Pointing records for screenshots and pages:
════

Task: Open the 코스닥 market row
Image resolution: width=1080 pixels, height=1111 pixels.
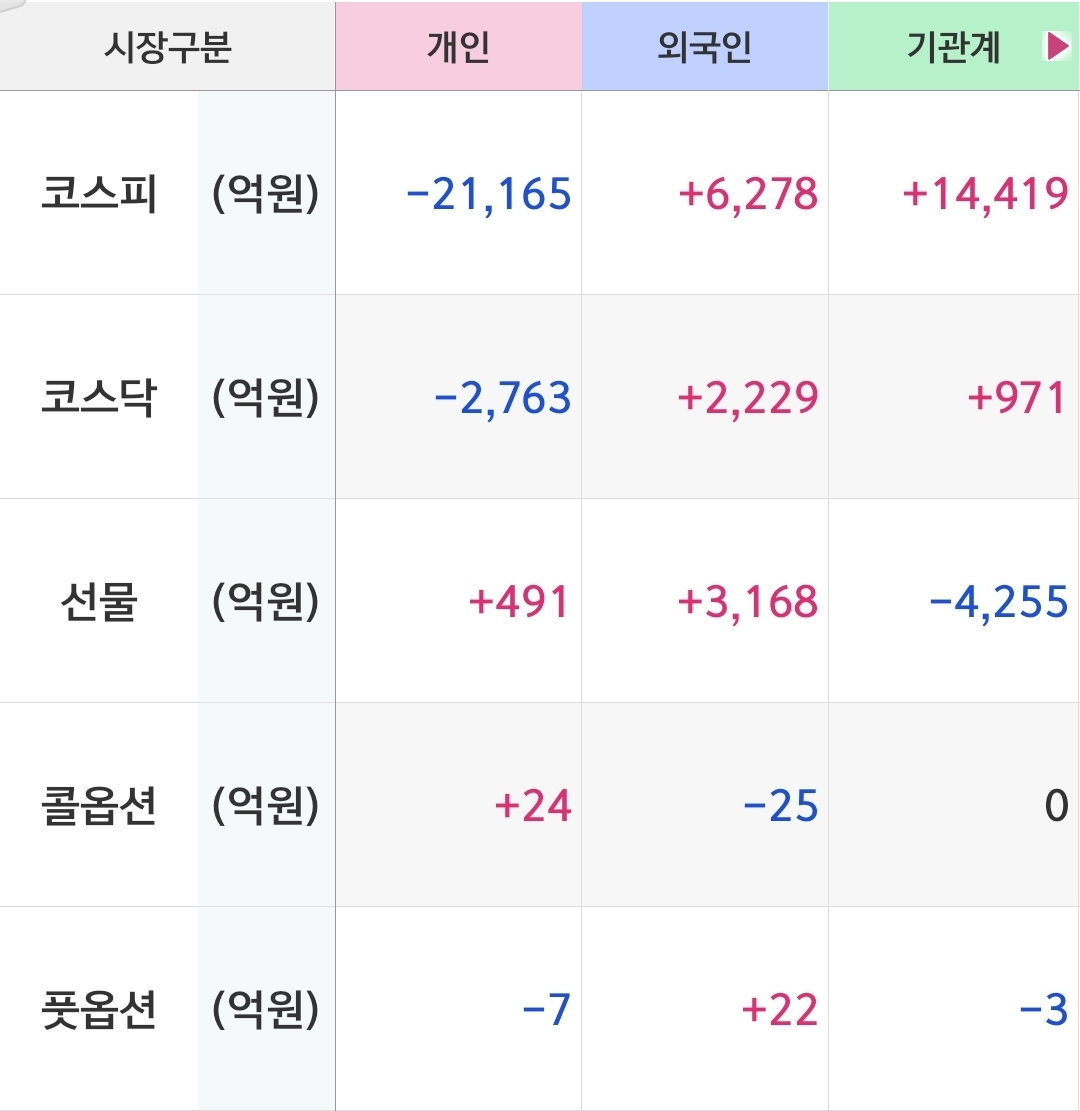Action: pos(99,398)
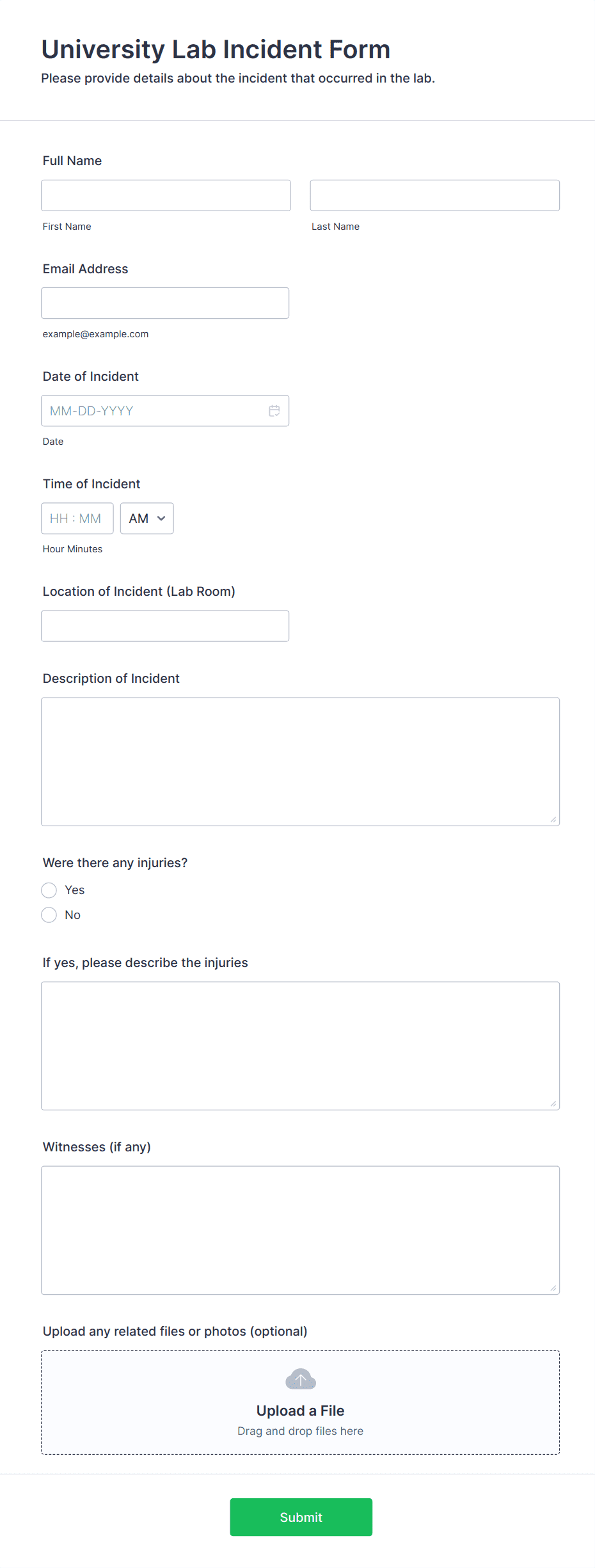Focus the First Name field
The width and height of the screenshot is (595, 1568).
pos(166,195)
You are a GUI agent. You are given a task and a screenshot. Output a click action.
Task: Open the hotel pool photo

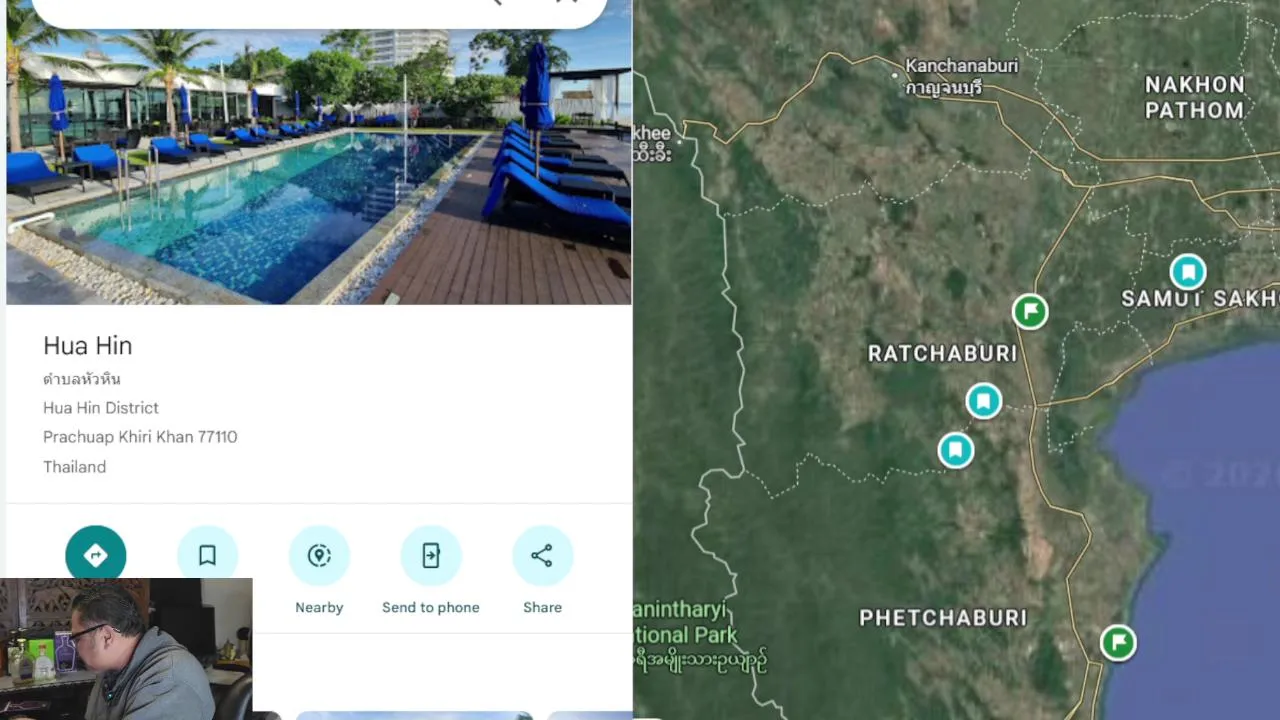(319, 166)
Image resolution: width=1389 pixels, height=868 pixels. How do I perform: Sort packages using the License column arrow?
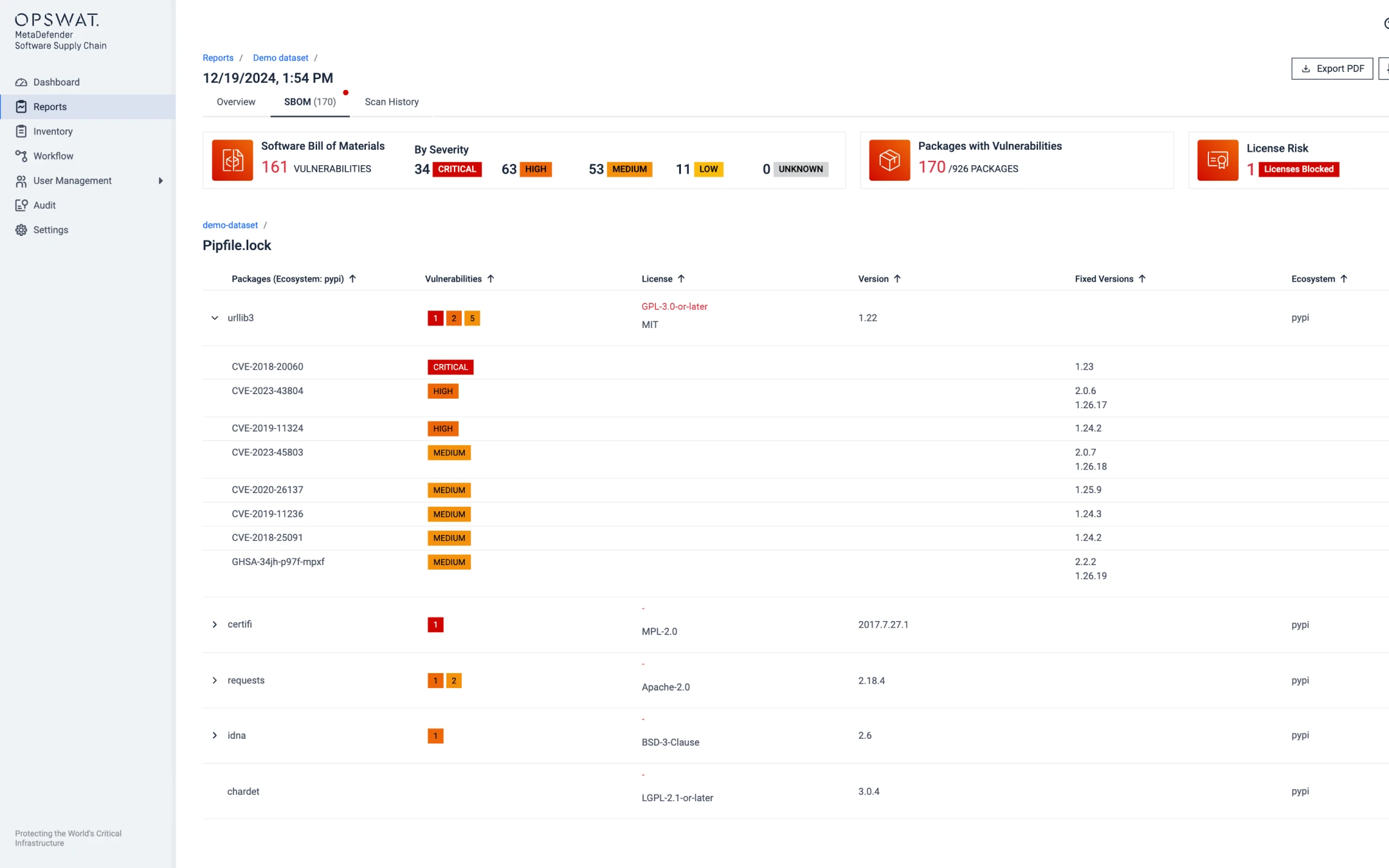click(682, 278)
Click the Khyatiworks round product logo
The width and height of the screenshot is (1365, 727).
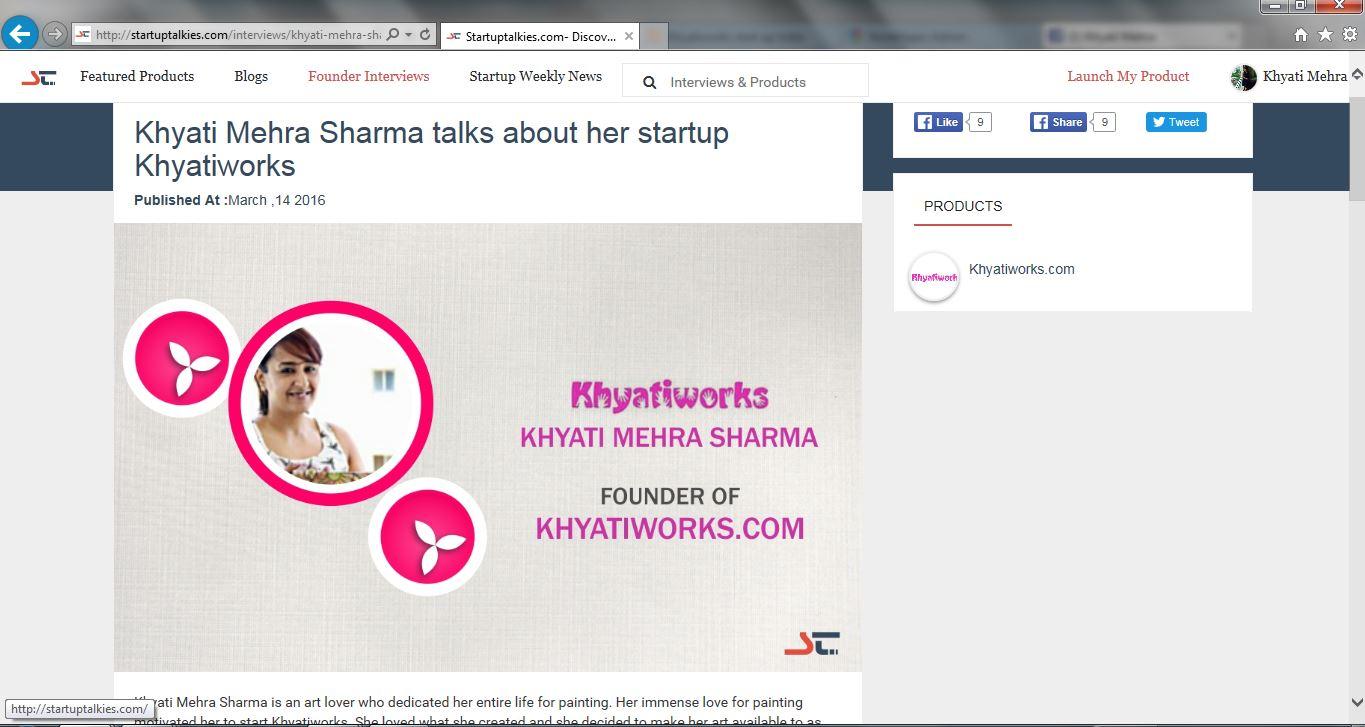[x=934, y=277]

════

TASK BRIEF: Copy the records word for word, beginning at the line that contains "Image resolution: width=1389" and continuing through the end of the records. Leave the pictures out of your copy.

WRITTEN ANSWER:
Image resolution: width=1389 pixels, height=868 pixels. How do I perform: Sort packages using the License column arrow?
click(682, 278)
Click the Khyatiworks round product logo
The width and height of the screenshot is (1365, 727).
[x=934, y=277]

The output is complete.